--- Your task ---
Copy exactly. Begin at the line containing "This screenshot has width=1276, height=720." and stop at the last line of the entries, omitting any pictures.

--- Task data ---
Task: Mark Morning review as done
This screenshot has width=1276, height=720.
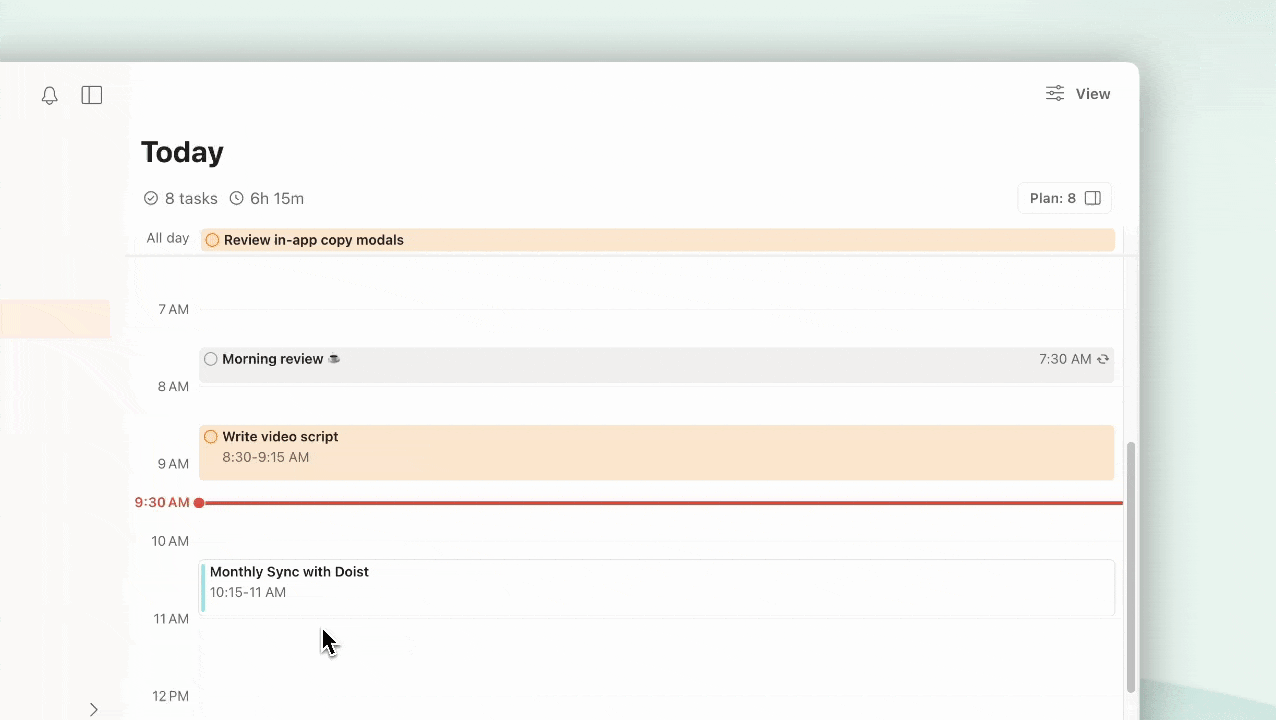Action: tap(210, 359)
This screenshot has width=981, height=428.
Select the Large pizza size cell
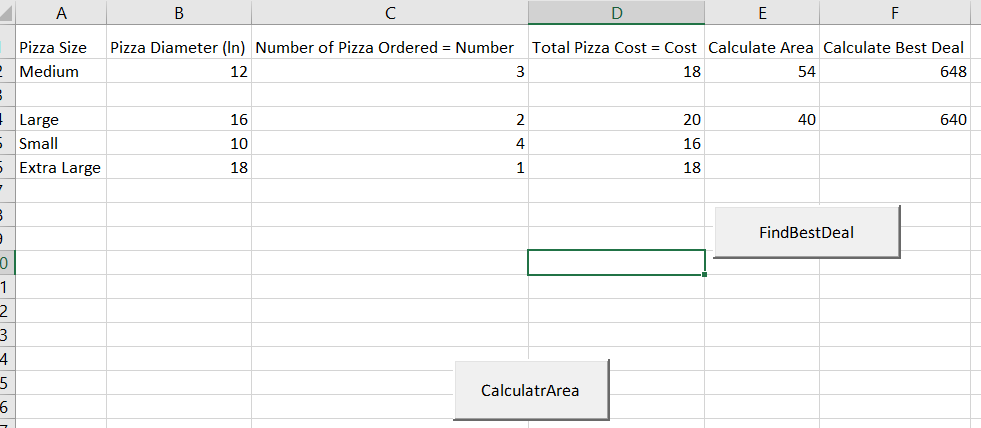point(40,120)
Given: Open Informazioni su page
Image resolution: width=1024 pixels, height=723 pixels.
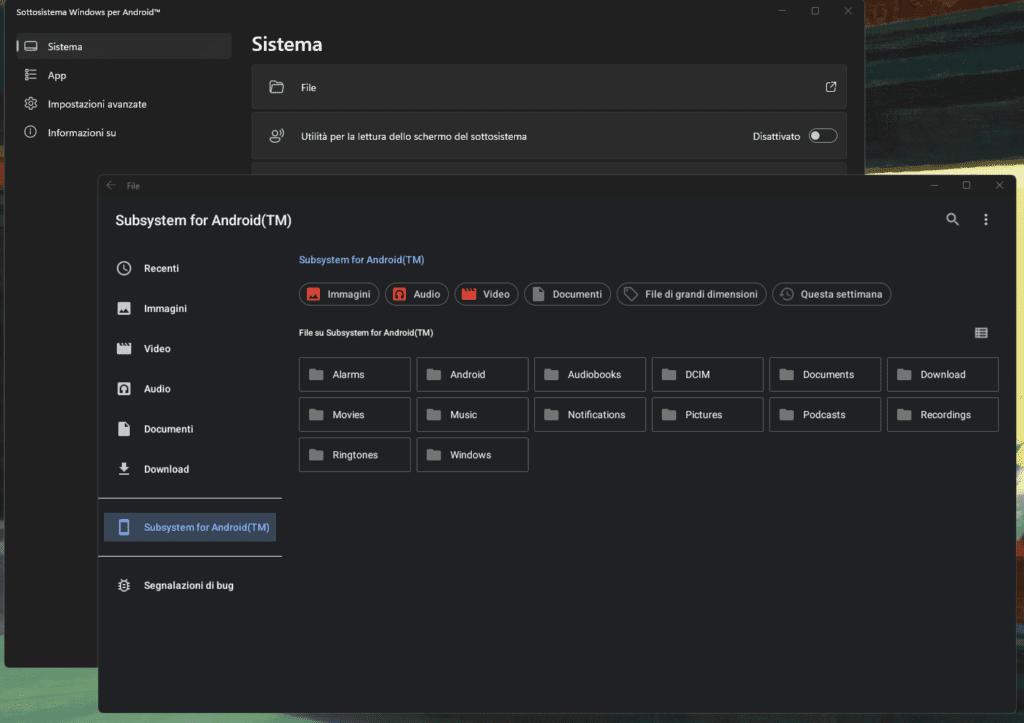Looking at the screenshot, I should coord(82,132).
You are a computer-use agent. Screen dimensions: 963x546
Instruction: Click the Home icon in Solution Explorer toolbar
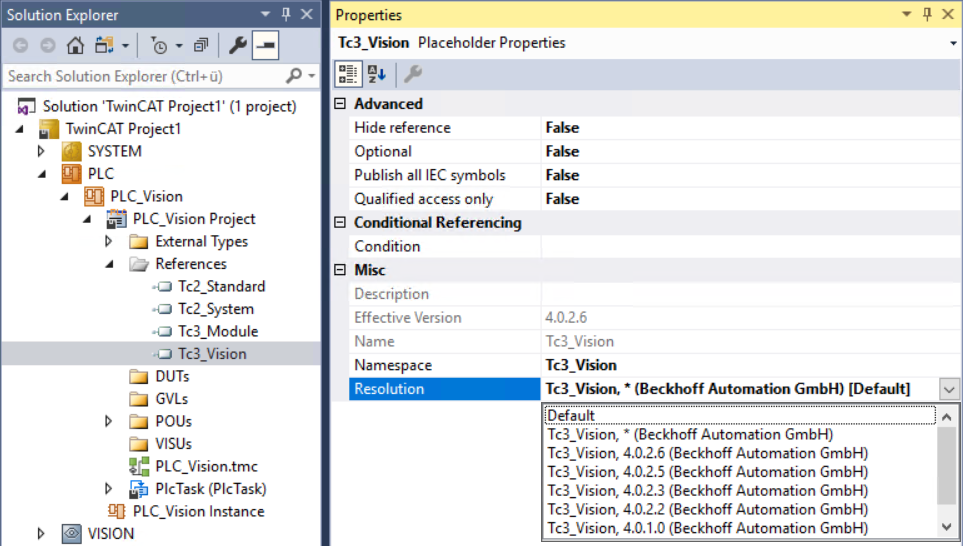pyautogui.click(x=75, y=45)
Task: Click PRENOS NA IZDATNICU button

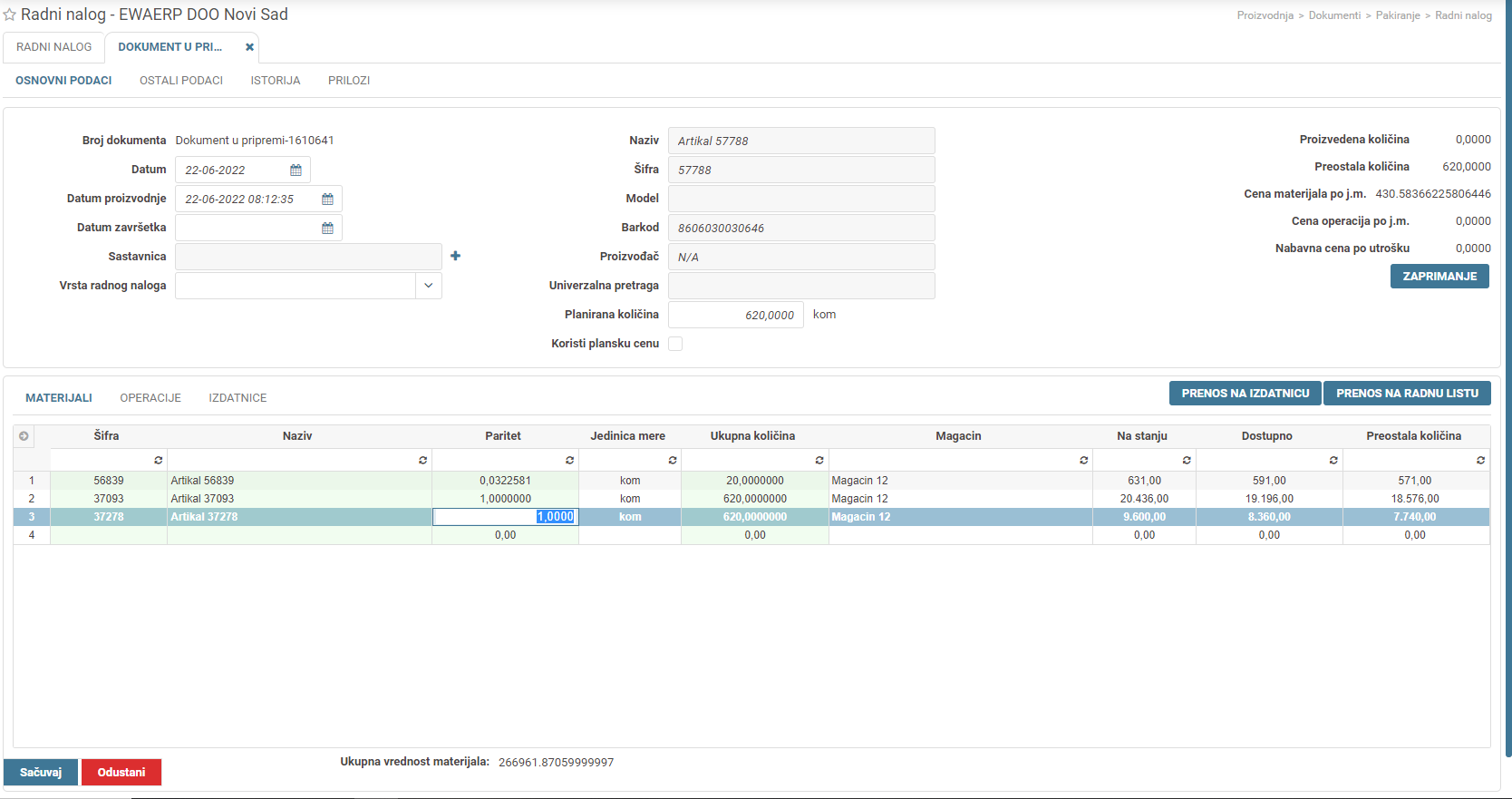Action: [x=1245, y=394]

--- The answer ---
This screenshot has width=1276, height=720.
Action: tap(210, 359)
This screenshot has width=981, height=428.
Select the Large pizza size cell
point(40,120)
Given: Open Informazioni su page
Image resolution: width=1024 pixels, height=723 pixels.
Looking at the screenshot, I should coord(82,132).
You are a computer-use agent. Screen dimensions: 963x546
Instruction: Click the Home icon in Solution Explorer toolbar
pyautogui.click(x=75, y=45)
Task: Click PRENOS NA IZDATNICU button

Action: [x=1245, y=394]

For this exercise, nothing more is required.